Bridge Gardens’ Weed of the Month | Crabgrass

June 25, 2024

By Rick Bogusch

Bridge Gardens

Once soil temperatures reach 55-60 degrees for several days, crabgrass seeds start germinating and become the troublesome weeds of lawns and gardens we all disdain. There are several species of crabgrass, all native to tropical, sub-tropical and warm temperate regions of the globe. The most common here are large or hairy crabgrass (Digitaria sanguinalis) and smooth crabgrass (D. ischaemum), both annuals.

Crabgrasses have wider leaves than most grasses and are also called finger grasses, because of their finger-like growth habit. Each plant can produce over 100,000 seeds in a season and seeds can last 30 years in soil, so it is no wonder crabgrass is one of the most frustrating weeds gardeners and homeowners combat annually.

Crabgrass will grow anywhere, but in dense shade and prefers compacted soil and hot, dry, sunny sites. Thin, weak lawns, especially if underwatered, and bare patches of lawn are perfect sites for crabgrass seeds to germinate. All they need is sunlight and a bit of moisture.

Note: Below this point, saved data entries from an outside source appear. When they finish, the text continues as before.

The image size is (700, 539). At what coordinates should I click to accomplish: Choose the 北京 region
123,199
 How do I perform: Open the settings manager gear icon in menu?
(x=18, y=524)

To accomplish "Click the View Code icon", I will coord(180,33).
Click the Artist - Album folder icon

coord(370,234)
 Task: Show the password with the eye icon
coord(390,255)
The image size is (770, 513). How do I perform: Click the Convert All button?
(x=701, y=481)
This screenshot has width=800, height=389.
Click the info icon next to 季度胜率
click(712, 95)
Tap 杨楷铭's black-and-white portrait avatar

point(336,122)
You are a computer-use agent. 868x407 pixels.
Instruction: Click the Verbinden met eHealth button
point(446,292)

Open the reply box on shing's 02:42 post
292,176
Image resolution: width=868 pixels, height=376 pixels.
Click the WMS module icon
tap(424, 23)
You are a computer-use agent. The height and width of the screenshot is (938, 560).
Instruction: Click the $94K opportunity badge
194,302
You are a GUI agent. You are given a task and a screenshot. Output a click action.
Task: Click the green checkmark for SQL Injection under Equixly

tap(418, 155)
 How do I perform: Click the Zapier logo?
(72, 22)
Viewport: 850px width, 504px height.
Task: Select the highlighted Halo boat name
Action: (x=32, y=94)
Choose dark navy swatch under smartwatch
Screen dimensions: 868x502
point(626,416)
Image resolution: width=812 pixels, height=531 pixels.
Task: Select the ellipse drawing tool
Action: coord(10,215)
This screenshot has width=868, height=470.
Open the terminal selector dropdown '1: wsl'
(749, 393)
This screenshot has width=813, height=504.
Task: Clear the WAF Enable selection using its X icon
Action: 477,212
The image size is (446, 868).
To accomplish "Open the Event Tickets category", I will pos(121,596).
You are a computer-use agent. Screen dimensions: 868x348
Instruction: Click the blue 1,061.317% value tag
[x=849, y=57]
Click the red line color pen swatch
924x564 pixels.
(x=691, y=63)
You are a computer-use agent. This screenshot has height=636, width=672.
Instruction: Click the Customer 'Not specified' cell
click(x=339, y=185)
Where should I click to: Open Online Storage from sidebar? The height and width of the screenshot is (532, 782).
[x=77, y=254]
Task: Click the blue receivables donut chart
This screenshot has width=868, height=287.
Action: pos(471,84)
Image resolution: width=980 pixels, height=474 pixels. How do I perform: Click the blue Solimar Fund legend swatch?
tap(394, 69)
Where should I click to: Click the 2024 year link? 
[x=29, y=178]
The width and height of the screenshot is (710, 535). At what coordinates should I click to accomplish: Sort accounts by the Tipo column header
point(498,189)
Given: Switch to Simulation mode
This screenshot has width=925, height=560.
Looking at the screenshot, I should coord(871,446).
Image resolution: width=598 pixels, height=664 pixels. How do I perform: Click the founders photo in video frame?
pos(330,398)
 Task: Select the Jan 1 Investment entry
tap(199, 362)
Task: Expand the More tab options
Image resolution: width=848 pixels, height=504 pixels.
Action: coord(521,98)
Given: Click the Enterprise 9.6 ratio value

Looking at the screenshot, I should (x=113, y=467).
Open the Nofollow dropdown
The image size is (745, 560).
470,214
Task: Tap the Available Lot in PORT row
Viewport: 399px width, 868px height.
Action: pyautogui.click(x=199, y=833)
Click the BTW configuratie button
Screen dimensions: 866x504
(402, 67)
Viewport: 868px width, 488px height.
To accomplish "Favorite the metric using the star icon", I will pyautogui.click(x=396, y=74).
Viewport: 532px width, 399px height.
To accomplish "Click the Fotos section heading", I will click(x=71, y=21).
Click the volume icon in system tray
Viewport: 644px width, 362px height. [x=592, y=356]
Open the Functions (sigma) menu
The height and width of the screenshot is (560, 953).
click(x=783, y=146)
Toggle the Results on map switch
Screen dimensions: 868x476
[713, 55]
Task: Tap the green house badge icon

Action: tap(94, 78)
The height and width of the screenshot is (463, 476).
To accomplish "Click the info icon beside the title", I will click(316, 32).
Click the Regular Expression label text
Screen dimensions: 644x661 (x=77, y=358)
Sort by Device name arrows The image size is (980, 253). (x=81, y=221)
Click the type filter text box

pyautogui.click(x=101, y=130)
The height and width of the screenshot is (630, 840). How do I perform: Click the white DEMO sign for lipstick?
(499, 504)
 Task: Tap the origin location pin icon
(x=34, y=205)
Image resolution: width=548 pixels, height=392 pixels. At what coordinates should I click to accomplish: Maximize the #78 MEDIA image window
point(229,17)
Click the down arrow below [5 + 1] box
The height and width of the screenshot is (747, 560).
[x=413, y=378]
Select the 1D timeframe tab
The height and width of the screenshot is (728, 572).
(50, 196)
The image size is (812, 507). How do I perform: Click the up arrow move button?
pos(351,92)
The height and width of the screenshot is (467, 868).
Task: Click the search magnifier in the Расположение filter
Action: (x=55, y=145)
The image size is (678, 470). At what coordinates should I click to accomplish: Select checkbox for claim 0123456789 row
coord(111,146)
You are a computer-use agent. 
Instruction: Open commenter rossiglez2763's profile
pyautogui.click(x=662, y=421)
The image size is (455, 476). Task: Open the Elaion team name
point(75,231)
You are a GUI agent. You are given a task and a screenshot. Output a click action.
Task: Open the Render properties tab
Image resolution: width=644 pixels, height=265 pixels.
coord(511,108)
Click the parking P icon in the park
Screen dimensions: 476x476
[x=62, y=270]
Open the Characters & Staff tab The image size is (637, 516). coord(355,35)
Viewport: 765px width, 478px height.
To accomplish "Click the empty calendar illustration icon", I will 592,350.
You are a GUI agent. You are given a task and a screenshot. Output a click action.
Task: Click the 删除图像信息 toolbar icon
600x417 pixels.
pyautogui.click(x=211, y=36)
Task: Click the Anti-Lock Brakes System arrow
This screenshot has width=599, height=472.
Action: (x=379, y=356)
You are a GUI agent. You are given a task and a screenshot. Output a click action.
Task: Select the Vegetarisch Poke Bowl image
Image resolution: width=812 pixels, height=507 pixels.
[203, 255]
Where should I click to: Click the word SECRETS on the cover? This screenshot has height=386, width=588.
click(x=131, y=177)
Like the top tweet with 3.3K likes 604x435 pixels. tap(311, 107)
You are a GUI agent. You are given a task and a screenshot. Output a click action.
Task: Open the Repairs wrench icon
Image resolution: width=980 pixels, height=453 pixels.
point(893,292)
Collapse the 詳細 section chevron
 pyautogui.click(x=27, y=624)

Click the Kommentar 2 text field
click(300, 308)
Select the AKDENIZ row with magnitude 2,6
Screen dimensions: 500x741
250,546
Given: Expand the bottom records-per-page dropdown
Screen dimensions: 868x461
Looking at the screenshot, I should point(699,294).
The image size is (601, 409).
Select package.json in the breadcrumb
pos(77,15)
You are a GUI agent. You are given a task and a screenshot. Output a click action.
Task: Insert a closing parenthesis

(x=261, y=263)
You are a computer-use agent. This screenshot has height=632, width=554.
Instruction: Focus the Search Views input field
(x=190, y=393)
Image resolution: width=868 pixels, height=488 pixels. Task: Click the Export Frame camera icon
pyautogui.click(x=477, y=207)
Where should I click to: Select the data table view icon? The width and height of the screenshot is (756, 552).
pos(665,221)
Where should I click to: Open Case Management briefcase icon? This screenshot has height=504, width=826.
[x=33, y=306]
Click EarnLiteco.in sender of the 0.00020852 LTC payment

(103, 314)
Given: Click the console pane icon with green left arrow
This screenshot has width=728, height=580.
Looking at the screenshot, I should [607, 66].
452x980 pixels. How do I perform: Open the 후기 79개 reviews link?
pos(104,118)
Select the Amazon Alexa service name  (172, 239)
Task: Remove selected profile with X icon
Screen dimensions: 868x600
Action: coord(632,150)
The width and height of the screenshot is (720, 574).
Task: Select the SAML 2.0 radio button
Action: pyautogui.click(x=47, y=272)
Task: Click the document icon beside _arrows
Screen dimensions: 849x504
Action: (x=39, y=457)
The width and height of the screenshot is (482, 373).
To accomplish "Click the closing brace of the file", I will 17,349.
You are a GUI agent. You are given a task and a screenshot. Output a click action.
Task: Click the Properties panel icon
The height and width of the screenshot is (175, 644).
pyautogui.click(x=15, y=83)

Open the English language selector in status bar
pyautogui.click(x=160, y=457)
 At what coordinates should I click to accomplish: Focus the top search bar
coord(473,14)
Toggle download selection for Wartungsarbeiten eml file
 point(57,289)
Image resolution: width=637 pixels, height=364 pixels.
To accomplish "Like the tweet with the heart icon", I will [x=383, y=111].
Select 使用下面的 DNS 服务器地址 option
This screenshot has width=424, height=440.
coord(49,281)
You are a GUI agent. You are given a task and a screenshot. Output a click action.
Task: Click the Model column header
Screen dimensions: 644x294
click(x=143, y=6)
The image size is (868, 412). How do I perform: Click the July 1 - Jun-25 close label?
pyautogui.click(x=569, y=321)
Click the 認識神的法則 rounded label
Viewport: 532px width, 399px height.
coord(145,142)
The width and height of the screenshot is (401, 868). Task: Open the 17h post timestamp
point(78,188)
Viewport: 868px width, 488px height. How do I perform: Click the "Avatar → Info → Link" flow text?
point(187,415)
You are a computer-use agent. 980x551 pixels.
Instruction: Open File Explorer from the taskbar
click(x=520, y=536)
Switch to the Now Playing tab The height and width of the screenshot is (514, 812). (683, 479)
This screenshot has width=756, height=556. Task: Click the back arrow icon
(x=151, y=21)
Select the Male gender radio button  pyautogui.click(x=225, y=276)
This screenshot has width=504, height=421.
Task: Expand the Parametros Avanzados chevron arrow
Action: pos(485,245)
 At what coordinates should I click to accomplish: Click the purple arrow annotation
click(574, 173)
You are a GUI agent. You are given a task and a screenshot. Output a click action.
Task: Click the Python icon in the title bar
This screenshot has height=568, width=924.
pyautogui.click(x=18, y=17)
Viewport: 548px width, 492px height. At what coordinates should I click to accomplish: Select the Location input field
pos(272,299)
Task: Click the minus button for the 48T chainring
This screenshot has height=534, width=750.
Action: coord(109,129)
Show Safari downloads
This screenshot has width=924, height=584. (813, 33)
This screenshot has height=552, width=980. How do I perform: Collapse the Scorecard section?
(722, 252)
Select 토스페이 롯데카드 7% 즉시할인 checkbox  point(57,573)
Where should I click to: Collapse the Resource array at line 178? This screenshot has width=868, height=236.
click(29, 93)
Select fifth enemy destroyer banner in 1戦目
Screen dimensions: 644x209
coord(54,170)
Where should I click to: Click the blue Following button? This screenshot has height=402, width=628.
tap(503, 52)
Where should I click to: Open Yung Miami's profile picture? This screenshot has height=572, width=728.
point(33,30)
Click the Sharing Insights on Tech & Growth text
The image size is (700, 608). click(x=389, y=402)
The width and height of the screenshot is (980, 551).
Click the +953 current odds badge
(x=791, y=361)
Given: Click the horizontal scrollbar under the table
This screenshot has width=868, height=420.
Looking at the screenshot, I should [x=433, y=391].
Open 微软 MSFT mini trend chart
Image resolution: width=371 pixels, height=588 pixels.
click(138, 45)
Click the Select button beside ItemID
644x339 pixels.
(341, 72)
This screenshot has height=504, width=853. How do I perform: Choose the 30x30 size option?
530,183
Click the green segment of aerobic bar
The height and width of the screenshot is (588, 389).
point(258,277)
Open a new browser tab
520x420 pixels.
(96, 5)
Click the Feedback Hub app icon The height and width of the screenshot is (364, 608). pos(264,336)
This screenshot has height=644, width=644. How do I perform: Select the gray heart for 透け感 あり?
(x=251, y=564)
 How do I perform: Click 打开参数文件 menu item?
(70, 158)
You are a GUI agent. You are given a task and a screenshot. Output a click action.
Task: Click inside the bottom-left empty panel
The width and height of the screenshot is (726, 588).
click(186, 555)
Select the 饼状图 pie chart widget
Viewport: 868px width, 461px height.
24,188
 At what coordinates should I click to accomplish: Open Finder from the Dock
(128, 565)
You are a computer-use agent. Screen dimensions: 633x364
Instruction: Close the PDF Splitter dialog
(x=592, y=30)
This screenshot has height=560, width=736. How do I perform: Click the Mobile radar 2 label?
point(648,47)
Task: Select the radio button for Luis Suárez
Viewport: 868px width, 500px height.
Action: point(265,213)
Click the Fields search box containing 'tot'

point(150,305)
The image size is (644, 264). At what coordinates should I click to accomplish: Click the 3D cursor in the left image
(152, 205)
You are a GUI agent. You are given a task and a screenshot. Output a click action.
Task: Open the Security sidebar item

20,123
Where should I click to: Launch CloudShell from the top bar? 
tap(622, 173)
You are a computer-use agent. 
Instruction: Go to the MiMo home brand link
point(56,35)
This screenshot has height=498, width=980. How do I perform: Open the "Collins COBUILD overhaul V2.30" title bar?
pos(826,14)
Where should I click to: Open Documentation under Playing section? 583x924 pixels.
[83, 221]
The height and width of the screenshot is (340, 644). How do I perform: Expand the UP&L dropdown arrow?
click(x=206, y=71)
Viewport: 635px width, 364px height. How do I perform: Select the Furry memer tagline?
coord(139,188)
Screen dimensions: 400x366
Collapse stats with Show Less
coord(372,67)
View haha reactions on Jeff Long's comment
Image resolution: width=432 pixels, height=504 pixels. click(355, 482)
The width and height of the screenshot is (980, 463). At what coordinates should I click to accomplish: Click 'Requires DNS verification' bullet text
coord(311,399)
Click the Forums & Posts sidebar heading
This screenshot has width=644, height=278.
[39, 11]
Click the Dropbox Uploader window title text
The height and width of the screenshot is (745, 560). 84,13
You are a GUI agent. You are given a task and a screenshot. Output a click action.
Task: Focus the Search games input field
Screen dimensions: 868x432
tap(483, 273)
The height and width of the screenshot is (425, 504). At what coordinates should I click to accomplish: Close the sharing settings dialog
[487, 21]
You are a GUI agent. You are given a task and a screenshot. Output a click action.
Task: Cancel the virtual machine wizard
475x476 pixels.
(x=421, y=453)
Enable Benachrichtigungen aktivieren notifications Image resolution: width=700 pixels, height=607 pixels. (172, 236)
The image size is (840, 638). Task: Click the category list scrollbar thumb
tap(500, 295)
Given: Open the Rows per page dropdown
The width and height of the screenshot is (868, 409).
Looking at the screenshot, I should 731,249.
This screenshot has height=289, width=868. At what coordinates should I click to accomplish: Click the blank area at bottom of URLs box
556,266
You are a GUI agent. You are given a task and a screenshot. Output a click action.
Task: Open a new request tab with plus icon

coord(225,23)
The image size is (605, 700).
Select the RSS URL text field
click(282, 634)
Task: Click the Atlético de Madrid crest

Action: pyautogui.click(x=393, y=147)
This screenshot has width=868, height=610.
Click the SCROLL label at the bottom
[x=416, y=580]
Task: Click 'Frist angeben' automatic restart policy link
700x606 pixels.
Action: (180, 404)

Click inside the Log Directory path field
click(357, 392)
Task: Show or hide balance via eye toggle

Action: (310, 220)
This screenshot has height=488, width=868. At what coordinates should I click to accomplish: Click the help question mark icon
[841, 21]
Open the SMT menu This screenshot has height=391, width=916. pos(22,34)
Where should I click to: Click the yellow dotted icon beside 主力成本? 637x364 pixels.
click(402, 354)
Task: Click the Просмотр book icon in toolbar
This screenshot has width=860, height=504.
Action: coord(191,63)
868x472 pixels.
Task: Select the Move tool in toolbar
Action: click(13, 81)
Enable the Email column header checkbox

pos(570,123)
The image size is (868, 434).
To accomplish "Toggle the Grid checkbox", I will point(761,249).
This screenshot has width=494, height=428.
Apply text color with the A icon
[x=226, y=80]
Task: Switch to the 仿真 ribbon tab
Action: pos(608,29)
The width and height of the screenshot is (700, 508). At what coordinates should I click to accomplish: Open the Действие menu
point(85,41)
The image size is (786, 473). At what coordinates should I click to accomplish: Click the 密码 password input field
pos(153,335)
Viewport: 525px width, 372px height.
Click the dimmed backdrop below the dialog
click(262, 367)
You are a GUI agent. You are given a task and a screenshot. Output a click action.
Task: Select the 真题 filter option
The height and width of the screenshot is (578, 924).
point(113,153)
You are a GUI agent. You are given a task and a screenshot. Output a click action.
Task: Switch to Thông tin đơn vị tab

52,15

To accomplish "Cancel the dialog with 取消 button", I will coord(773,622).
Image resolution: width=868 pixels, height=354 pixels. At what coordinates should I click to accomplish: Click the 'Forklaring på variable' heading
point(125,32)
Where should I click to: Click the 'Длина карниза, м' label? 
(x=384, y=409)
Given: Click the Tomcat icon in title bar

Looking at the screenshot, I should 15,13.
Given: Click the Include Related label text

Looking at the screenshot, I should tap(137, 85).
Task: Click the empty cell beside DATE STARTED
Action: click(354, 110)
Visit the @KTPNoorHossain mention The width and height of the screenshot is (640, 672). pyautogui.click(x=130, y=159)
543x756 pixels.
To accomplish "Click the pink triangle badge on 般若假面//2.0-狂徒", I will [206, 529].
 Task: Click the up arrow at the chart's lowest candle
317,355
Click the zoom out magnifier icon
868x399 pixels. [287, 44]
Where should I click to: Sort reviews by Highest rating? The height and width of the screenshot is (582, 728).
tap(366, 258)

The best way to control crabgrass in lawns is to keep your lawns thick and healthy. Mowing high, setting your mower at 3 inches or more, and using a mulching mower to turns clippings into fertilizer, shades the soil beneath and discourages crabgrass seeds from germinating. Watering deeply 3-4 times per week is better than watering for a short time every day. Grass roots grow deeper, and plants grow stronger and more resilient. Fertilizers may not be necessary if you use a mulching mower. If you fertilize, use organic products and apply before grass growth slows in early fall.